Можно ли как-то рационализировать подобное ощущение? Выразить его какой-то степени в слове?
Пока не знаю. Но повторю: заслышав любую музыку я в первую очередь сравниваю с джазом, оцениваю ее по джазовым критериям, спрашиваю себя: что здесь есть от джаза? Выдерживает ли она те требования, которым должен отвечать настоящий джаз?
Примечательно, что несколько лет назад один молодой человек, не музыковед и отнюдь не джаз-фэн (сейчас он уже известный филолог-германист), опубликовал парадоксальное и очень дискуссионное рассуждение о джазе, как о воплощении духа дэндизма - аристократически-щегольского, виртуозно-спортивного отношения не только к искусству, но и к жизни вообще. С этой точки зрения джаз не ограничен ни историческими, ни жанрово-видовыми рамками: джазовое качество можно обнаружить в различных художественных феноменах и стилях поведения, встречавшихся в различные эпохи и у самых разных фигур: от Оскара Уайльда до Уильяма Шекспира. 

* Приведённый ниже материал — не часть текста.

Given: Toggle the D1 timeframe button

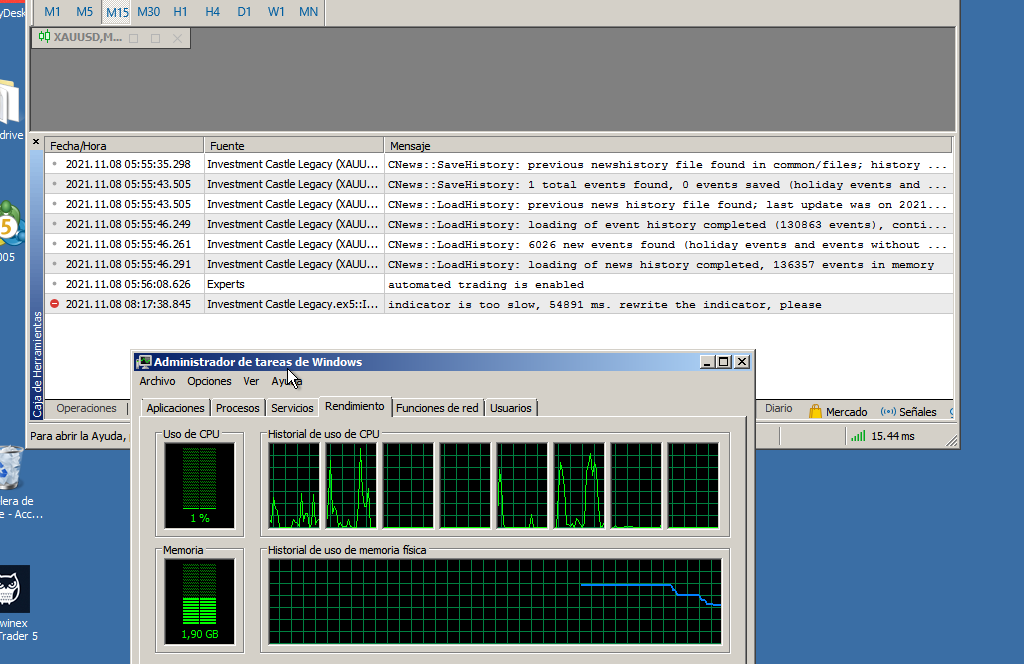Looking at the screenshot, I should [244, 12].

Я убежден, что мы с полным основанием должны отнести сюда и Дюка Эллингтона, несомненно симпатизировавшего великому Барду и даже именовавшего себя "драматургом-любителем". Замечу, что автор данной работы не упоминал, и, скорее всего, не подозревал о том, что у Дюка есть две "шекспировских" сюиты: "Тимон Афинский" и "Столь нежный гром".